• _Records for this task_:
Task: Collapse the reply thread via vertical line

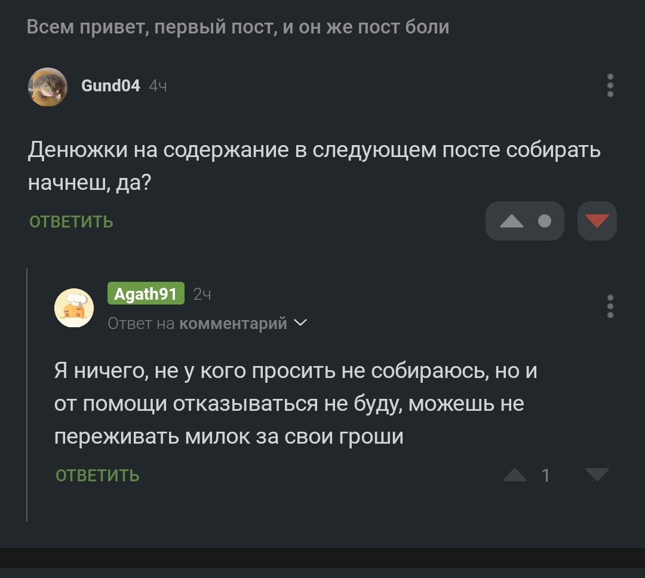Action: (27, 394)

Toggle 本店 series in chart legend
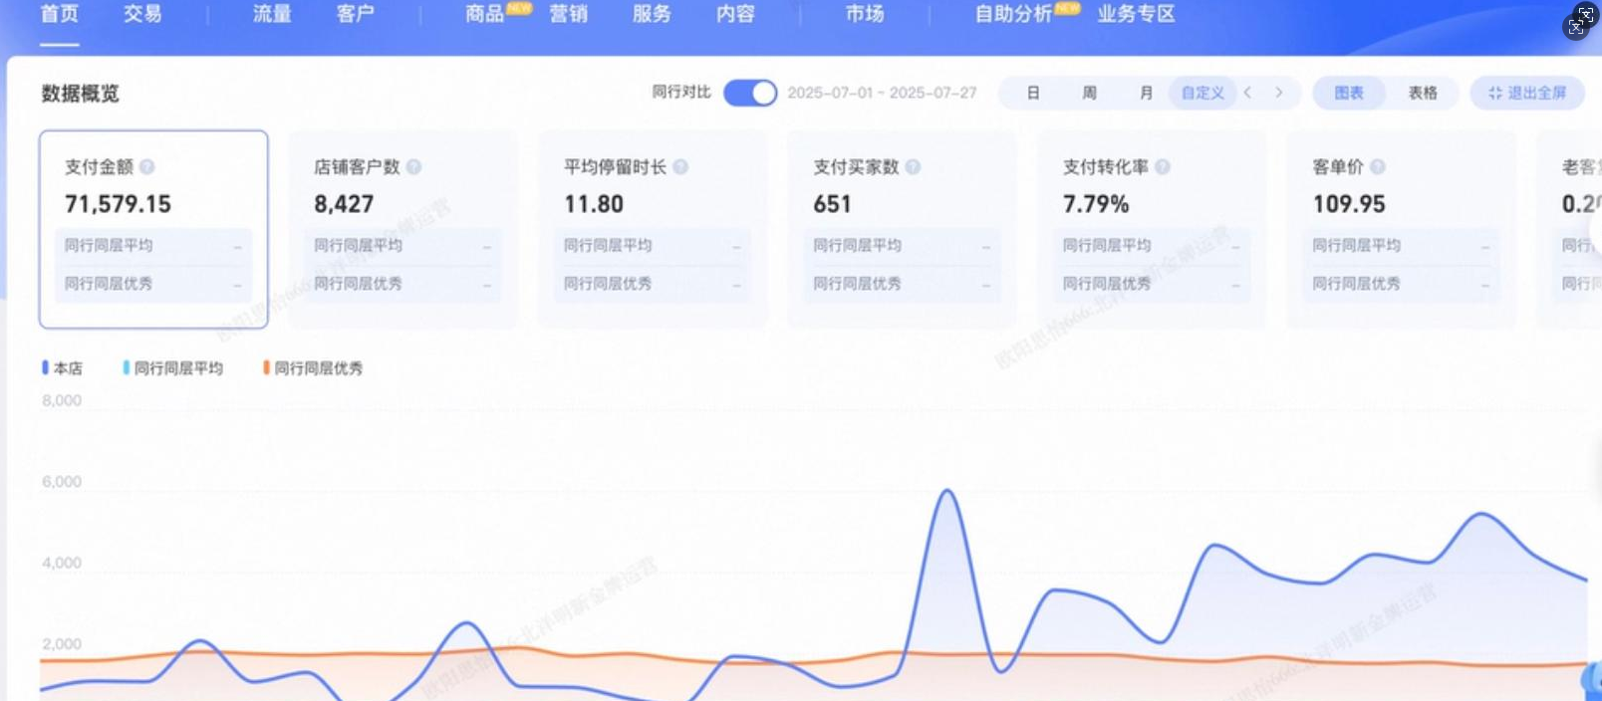[62, 368]
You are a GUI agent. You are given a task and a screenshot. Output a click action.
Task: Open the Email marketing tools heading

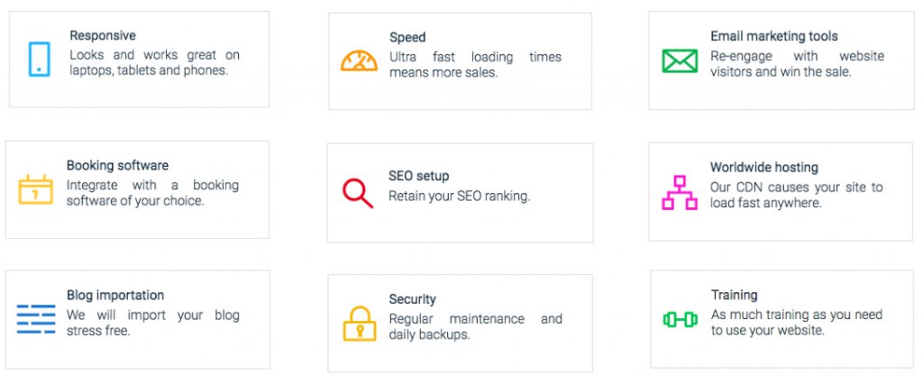point(774,36)
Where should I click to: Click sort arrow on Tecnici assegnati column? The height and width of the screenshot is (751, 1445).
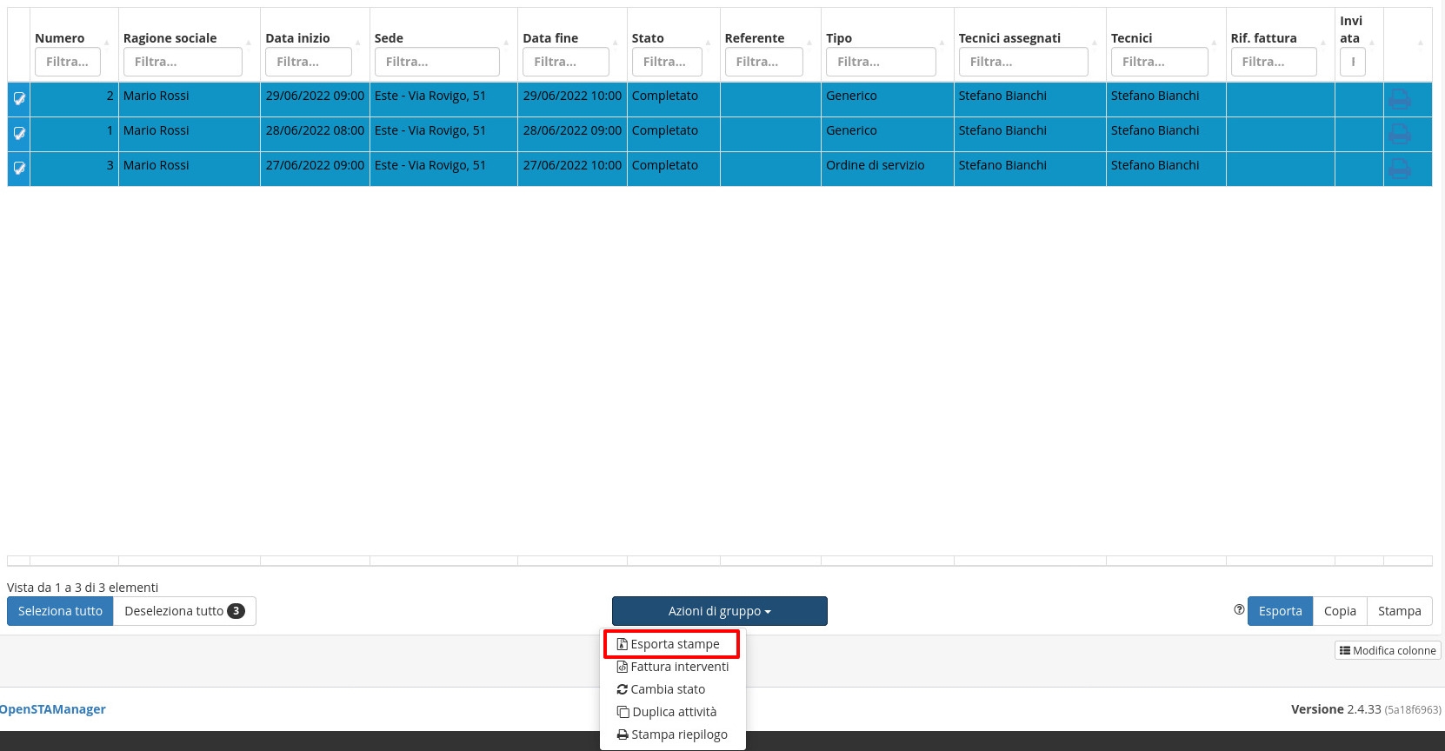tap(1095, 42)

• _Problem_:
Rewrite the stretch from the line containing "Where should I" through the end of the items, switching "arrow" to "icon" and keeping everything else the same. Leave the pictures out of your answer.

• _Finished task_:
Where should I click to: Click sort icon on Tecnici assegnati column? The height and width of the screenshot is (751, 1445).
tap(1095, 42)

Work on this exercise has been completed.